Stated exercise
Count the lines in the data below that contain the string "scale", and give only that number.

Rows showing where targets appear
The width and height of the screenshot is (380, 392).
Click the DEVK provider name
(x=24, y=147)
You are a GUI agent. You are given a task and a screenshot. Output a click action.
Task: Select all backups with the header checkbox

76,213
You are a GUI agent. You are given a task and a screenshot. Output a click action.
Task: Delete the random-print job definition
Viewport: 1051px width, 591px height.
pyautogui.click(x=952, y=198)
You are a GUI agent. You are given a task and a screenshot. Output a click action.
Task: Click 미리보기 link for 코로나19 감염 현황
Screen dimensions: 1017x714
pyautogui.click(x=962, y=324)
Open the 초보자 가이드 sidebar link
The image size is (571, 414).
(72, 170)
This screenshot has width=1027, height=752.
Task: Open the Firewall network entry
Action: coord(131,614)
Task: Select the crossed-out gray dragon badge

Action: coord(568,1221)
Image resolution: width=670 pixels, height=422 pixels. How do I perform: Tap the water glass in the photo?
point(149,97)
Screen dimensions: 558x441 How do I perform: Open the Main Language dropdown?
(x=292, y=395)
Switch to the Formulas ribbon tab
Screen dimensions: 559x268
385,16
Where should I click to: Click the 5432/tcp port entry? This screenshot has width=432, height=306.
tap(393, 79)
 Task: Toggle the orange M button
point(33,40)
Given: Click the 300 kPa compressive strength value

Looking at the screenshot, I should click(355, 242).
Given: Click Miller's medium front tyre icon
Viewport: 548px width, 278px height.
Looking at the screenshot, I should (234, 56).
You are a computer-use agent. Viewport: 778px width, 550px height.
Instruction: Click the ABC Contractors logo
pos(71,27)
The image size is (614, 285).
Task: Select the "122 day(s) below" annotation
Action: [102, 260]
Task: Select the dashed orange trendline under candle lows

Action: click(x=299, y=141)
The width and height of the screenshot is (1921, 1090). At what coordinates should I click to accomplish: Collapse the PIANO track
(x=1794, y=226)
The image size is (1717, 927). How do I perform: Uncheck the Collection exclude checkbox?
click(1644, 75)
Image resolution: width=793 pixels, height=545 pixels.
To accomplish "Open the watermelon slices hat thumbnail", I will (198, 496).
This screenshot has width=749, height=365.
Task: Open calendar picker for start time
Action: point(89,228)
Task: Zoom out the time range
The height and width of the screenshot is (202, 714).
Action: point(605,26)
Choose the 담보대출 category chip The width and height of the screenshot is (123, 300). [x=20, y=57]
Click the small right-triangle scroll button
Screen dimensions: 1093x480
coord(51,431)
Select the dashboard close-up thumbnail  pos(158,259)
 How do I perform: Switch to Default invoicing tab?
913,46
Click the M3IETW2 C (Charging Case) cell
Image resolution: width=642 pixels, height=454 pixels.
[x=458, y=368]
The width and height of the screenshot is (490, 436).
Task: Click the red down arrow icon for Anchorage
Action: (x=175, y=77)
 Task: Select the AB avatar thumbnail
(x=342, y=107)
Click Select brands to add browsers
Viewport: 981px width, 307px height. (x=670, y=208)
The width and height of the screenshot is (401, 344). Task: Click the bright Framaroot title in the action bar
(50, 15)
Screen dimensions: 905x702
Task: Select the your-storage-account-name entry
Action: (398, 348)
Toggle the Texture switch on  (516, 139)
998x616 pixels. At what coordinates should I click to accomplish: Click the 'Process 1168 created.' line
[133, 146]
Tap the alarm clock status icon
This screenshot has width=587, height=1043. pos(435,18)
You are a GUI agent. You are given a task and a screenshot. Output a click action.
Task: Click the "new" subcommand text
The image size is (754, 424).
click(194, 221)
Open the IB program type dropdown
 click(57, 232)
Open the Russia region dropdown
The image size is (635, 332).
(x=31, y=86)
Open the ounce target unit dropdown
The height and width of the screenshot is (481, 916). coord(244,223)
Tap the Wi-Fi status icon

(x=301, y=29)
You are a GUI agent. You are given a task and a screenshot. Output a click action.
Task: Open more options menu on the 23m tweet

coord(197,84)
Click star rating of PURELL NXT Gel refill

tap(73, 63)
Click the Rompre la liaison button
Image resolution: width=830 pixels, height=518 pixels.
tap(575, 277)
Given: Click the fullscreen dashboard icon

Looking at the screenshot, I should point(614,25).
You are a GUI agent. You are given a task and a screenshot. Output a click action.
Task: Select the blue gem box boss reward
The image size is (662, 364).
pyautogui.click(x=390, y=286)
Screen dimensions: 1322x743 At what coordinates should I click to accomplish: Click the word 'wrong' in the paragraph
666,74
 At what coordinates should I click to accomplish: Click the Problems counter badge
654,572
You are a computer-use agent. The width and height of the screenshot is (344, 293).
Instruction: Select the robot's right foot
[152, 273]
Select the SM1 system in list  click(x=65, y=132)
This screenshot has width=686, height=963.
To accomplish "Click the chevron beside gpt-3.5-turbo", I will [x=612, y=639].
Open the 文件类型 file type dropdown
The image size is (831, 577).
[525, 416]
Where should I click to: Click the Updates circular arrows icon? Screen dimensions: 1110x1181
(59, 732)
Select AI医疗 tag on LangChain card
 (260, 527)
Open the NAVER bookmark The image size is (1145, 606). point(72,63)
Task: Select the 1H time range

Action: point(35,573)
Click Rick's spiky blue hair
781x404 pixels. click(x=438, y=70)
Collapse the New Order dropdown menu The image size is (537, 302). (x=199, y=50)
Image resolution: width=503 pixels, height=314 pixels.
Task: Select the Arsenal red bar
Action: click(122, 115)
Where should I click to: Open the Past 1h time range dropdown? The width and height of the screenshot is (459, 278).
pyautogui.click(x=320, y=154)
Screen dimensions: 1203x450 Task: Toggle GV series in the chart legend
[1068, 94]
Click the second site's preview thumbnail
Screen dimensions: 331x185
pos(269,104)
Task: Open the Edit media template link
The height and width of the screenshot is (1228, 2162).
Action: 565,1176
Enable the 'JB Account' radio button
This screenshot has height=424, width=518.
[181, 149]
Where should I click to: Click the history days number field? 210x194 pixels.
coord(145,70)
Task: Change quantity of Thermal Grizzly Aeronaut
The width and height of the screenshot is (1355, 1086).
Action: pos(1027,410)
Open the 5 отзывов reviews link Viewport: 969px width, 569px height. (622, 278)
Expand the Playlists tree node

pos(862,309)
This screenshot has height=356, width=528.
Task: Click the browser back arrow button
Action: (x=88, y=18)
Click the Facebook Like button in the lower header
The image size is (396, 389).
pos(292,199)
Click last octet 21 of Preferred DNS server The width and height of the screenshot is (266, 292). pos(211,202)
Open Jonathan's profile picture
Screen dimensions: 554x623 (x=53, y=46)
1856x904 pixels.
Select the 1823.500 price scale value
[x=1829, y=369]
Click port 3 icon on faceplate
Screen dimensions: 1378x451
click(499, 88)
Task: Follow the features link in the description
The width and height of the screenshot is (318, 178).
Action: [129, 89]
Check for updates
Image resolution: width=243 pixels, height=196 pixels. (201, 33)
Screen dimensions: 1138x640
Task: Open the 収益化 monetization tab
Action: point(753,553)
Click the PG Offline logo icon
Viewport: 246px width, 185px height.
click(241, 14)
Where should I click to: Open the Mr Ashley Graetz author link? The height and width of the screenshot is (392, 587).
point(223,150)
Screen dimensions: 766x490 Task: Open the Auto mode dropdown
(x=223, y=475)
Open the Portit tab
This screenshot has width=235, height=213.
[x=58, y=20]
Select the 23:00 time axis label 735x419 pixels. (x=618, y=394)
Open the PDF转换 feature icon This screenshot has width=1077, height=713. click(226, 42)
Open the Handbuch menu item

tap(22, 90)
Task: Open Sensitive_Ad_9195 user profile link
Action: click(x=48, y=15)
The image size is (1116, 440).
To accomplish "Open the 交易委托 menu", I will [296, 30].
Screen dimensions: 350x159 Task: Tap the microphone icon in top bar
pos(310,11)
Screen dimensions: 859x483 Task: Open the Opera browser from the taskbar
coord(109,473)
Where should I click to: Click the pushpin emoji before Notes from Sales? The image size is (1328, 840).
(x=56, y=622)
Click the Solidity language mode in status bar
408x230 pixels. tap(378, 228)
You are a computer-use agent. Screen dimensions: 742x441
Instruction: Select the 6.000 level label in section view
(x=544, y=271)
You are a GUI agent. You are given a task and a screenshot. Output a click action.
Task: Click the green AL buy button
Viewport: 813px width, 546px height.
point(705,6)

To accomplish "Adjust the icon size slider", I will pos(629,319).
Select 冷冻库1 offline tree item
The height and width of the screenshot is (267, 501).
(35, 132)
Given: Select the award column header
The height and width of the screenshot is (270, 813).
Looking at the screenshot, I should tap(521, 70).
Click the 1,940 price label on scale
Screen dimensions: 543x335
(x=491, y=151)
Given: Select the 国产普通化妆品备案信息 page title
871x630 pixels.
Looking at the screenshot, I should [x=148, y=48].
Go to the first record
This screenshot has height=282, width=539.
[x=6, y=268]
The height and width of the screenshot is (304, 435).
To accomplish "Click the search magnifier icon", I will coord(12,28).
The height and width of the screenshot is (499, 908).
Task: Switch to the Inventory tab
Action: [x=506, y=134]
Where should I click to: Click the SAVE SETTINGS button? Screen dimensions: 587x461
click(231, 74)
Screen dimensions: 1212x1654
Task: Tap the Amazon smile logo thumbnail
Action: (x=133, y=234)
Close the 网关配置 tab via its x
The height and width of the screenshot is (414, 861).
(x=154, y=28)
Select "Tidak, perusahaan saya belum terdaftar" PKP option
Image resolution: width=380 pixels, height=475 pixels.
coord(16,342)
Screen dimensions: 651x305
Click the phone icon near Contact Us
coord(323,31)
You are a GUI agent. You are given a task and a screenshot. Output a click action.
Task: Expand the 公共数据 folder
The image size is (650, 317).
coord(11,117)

Response to the task
2